Then * Now

Monday, Sept. 09, 2002/6:04 pm

Raining inside and out

First day back to school today. Time to pack up my feelings and shelter behind this plastic barrier. It's crippling, trying to remember to keep up the false smiles, whilst silently crying underneath. When i look at everyone else, even the people that i know have problems, i see them full of success and promise. I'm hopeless, just suffocating in a sea of red. I've always been a dreamer but atleast i used to try. Now that part of me is missing, all effort i had inside of me is gone. It's my GCSE year, but I'm unbothered. Out of all the coursework i was supposed to do through the holidays i only finished one essay. I can't think of maths, history or science when my heads fully crammed with confusion, and cancerous thoughts.

I've lost about 10 pounds since everyone last saw me, no one noticed, i didn't expect them to though. I'm so huge, now I'm back to a routine i should be able to lose more. Everyday i wake up and fake my breakfast by putting a bit of milk and cereal in a bowl with a spoon, and i throw my lunch away at school. I've been doing that for so long, i don't think anyone's seen me properly eat at school for about a year. I just can't eat in front of lots of people, it makes me so nervous, I know they'd be thinking about what a fat pig i was.

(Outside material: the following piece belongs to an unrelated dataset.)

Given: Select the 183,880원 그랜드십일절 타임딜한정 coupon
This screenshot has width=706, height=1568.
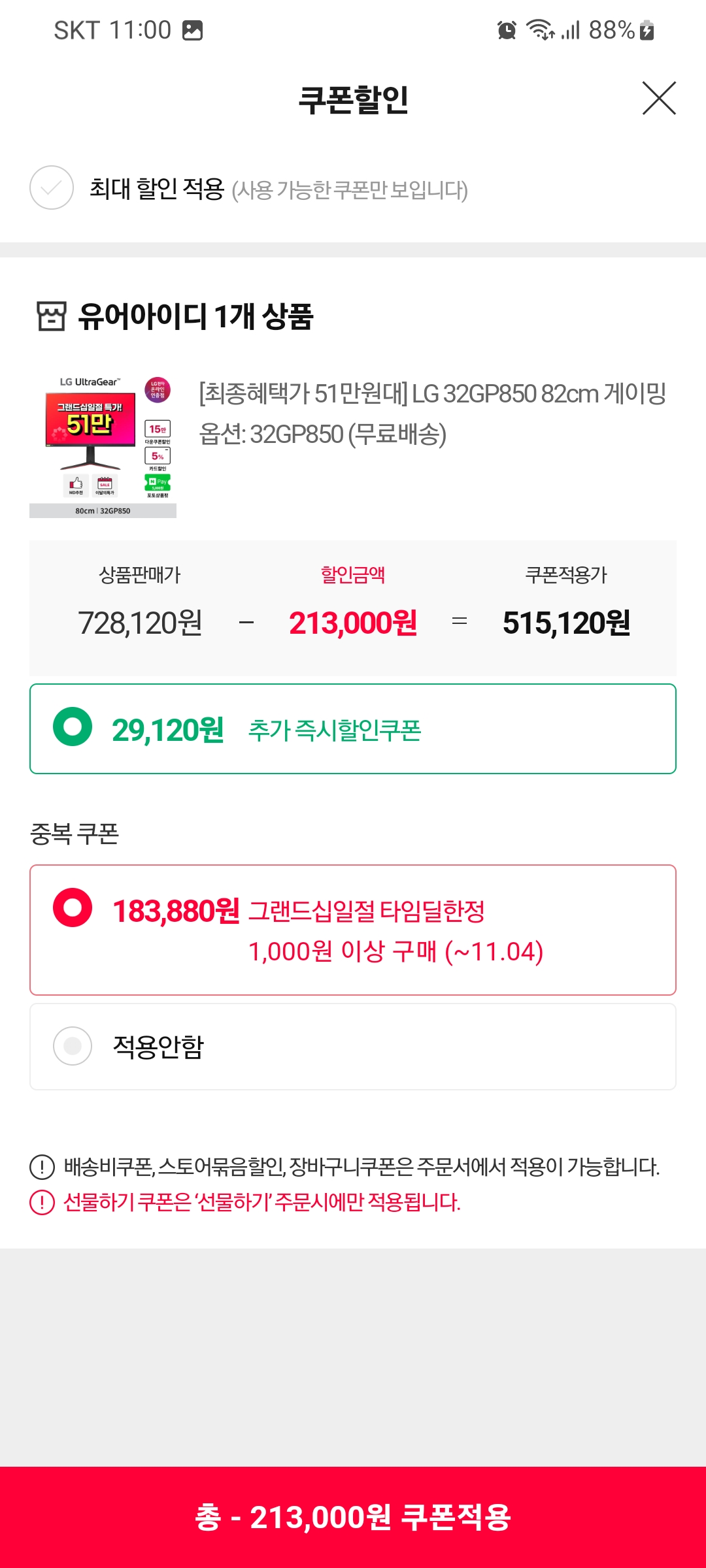Looking at the screenshot, I should point(73,907).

It started raining on the way home, whilst i was walking with these shiny talents i call my friends. It's pouring down now, beating into vast puddles laying on the ground, droplets pouring down the windows. I like the rain, it's familiar, the smoggy air, dull light with lamppost beams reflecting down, swaying trees, scattered leaves, people trying to hide under raincoats. Beautiful, I want to rest my eyes and listen to the wind ripping through the sky.